In ART cycle - hyperstim of endometrium, inadeuqate preparation of endometrium (insufficient LH), down reg of receptors, asynchronous endometrium (E2, P4)
What happens to luteal phase in ART cycle
Destruction of the CL with OPU
HPO suppression
Very high estrogen levels - neg feedback on LH
all lead to dysfunctional CL and inadequate LH levels to maintain.

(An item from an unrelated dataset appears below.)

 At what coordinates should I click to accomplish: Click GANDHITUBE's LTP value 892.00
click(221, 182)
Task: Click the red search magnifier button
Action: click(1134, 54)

Needs exogenous LH support to sustain the luteal phase.
HCG stays in system for 9-10 days.

Question 24

Corpus luteum

Answer 24

Corpus luteum - BM between thecal and granulosal cells dissolves, large and small cells formed. Usually lasts 10-14 days
LH binding to CL is essential for it’s function and towards end of luteal phase LH pulsatility changes. and CL declines as not enough LH.
Secretes = progesterone, oestrogen, relaxin, oxytocin, inhibin, androstenedione, growth factor, prostaglandins, GnRH, LH/HCG R

Question 25

Random starts

Answer 25

At least two (maybe three) waves of follicular recruitment each menstrual cycle - early follicular/late luteal, midluteal.
Because the hormonal milieu and FSH levels aren’t right these apoptose usually but does mean that rnadom starts are possible.
Important to understand where you are in the cycle and how you manage that -
midfollicular -need to trigger DF.
Luteal - may need to induce CL regression with antag before starting.

Question 26

Double stim/duostim

Answer 26

Follicular and luteal phase stimulation with OPU at the end of each phase of stimulation.
Experimental.
Duostim trial - 2023 HR
P - Poor ovarian response (Posedin 3 and 4)
I - Duostimu
C - 2 back to back antag cycle
O- number of mature oocytes retrieved
No difference in groups. Not powered for LB/embryos etc but lower number of embryos transfered and trend to lower LBR in duostim group

Question 27

Aromatase inhibitors

Answer 27

Aromatase inhibitors block the aromatisation of androgens to oestrogens.
Causes lower levels of circulating oestrogen and removes the negative feedback of oestrogen of the HPO axis causing a rise in FSH and LH.

Types:

Exemestane
Type 1 – steroidal structure similar to androgens and inactivate the enzyme irreversibly by blocking the substrate binding site, exemestane.
Type 2 – non-steroidal and their actions are reversible - Letrozole, Anastrozole

Question 28

SERMs

Answer 28

Selective estrogen receptor modulators are a class of drugs that act on estrogen receptors.
Actions are different in various tissues, allowing them to selectively inhibit or stimulate oestrogen-like action in various tissues.
First gen –
Clomiphene, used as OI, Anti-oestrogenic – breast, uterus. Oestrogenic – bone, lipids, SHBG, IGF1
Tamoxifen, used for breast cancer as endocrine therapy - anti-oestrogenic – breast, vagina. Oestrogenic – bone, lipids, SHBG, IGF-1, uterus.
Second gen –
Raloxifene - Anti-oestrogenic – breast, vagina. Oestrogenic – bone, lipids, SHBG, IGF1. Variable uterine effects.
Third gen –
Bazedoxifene - Anti-oestrogenic – breast, uterus. Oestrogenic – bone, lipids, SHGB, IGF1, variable vaginal effects.